November 18, 2006 – The alarm bells are ringing for the future of ocean wildlife, and that means trouble for all of us.

The latest warning comes from an international group of ecologists and economists whose Nov. 2 paper in the journal Science forecasts the collapse of all commercially fished wild seafood by 2050 -unless we change our ways.

Fortunately, the scientists also conclude that the oceans are remarkably resilient. Their research documents that seafood species, and all ocean wildlife, can thrive and recover when populations have not been seriously overfished and when ocean ecosystems are relatively intact.

But living systems can be pushed beyond the point of no return. The collapse of North Atlantic cod is one example. And the new research warns that if we continue on our current course, the cod story will be the rule rather than the exception.

“Unless we fundamentally change the way we manage all the oceans species together, as working ecosystems, then this century is the last century of wild seafood,” says co-author Steve Palumbi of Stanford University.

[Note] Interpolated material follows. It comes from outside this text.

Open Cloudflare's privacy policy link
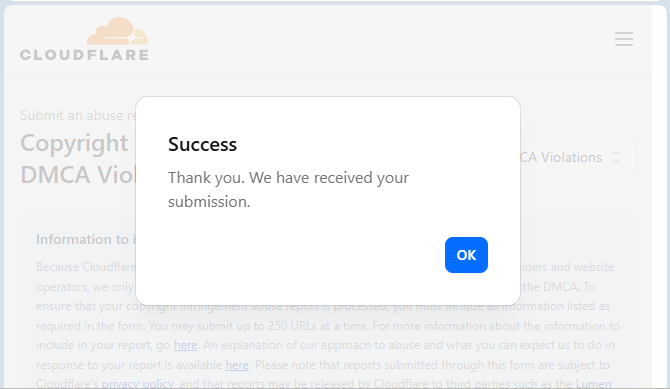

We literally hold the future of the oceans in our hands when we decide what seafood to serve and eat, so it’s imperative -as individuals and businesses -that we make the best choices we possibly can.

The Science paper was published just two weeks after health researchers recommended that Americans increase their consumption of seafood. So, what are consumers to do? How can we heed the call to eat more seafood without destroying the health of the oceans?

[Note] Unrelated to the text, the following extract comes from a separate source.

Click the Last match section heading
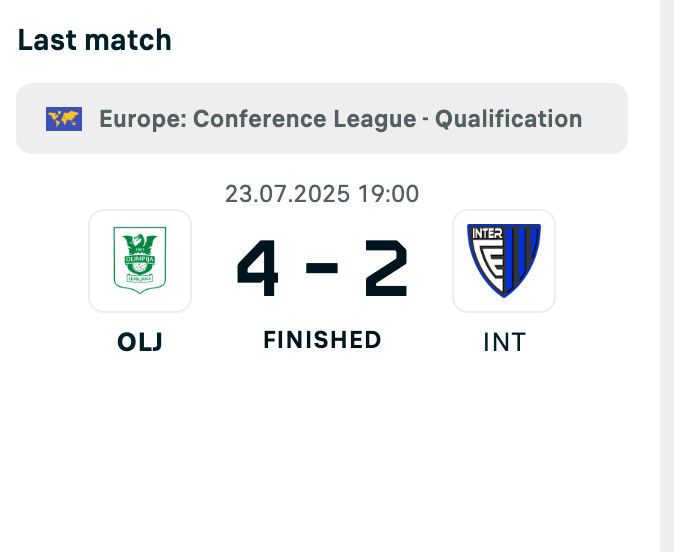 click(95, 40)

Part of the answer involves smarter, more effective ocean management. We must think in terms of ecosystems instead of looking at how many fish of a particular species we can catch each year. We need to create more fully protected marine reserves, where fishing is prohibited in order to preserve biodiversity within the reserves. There’s now abundant evidence from around the world that animals and plants within reserves thrive and spread to surrounding waters, restoring depleted areas outside the reserves.

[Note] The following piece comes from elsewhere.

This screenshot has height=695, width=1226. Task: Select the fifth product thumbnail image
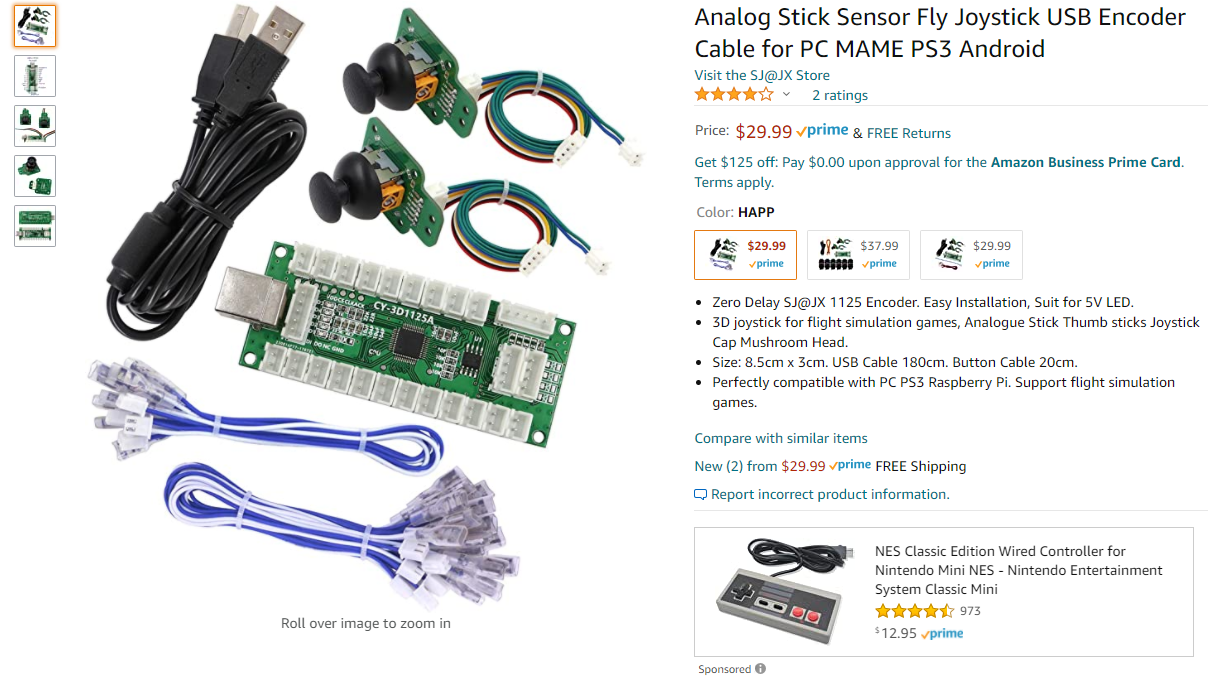click(x=35, y=226)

Restoring healthy oceans will require more than government action. The single best thing we can do as consumers and businesses is to put market forces to work in support of sustainable ocean fisheries and environmentally responsible fish farms. The way we choose to spend our dollars drives the seafood marketplace. Our purchasing power can make all the difference, by supporting fisheries and aquaculture operations that are better for the environment, while at the same time relieving pressure on others that aren’t doing as well.

Since 1999, the Monterey Bay Aquarium has made it easy for consumers and businesses to choose seafood in ways that preserve ocean wildlife. Through the aquarium’s Seafood Watch program (www.seafoodwatch.org), individuals and businesses have all the resources they need to make better seafood choices.

And businesses like Bon Appétit Management Company have taken the lead in redirecting the market nationwide through their commitment to buy only seafood that meets sustainability guidelines developed through the Seafood Watch program or certified by the Marine Stewardship Council.

The aquarium and its 100 partners have distributed more than eight million Seafood Watch pocket guides nationwide -handy wallet-size cards that rate each seafood item as a “Best Choice”, “Good Alternative” or a species to “Avoid.” It has developed materials that businesses -restaurants, food service companies and retailers -can use to shape their own seafood choices.

Bon Appétit has long been a leader in serving sustainable foods -including sustainable seafood -to hundreds of thousands of customers at its 400 corporate, university and specialty restaurants nationwide: cultural institutions like the Getty Center in Los Angeles, the Art Institute of Chicago and San Francisco’s de Young Museum; corporate headquarters for Yahoo!, Cisco Systems, eBay, DreamWorks SKG and Best Buy; and universities including the Massachusetts Institute of Technology, Stanford University Graduate School of Business and American University.

Bon Appétit also convinced its corporate parent -Compass Group North America, the largest contract food service company in the western hemisphere -to institute a sustainable seafood policy for all of its operations in the United States, Compass has moved all purchases of Atlantic cod to Pacific cod or pollack, reduced the use of farmed salmon and shrimp, and eliminated all other “avoid” species from the Seafood Watch list.

Other big buyers are making the switch, too -notably retail giant Wal-Mart, which pledged earlier this year to sell seafood from sustainable fisheries certified by the Marine Stewardship Council within a few years. As more companies join this effort, the law of supply and demand will assert itself. The marketplace will move to supply sustainable seafood to meet the growing demand.

As the Science paper makes abundantly clear, we don’t have much time to change our ways. The oceans have limits to their resilience.

For our future -for our very survival -we must change the way we make our seafood choices. All the tools are available. Now it’s time to use them.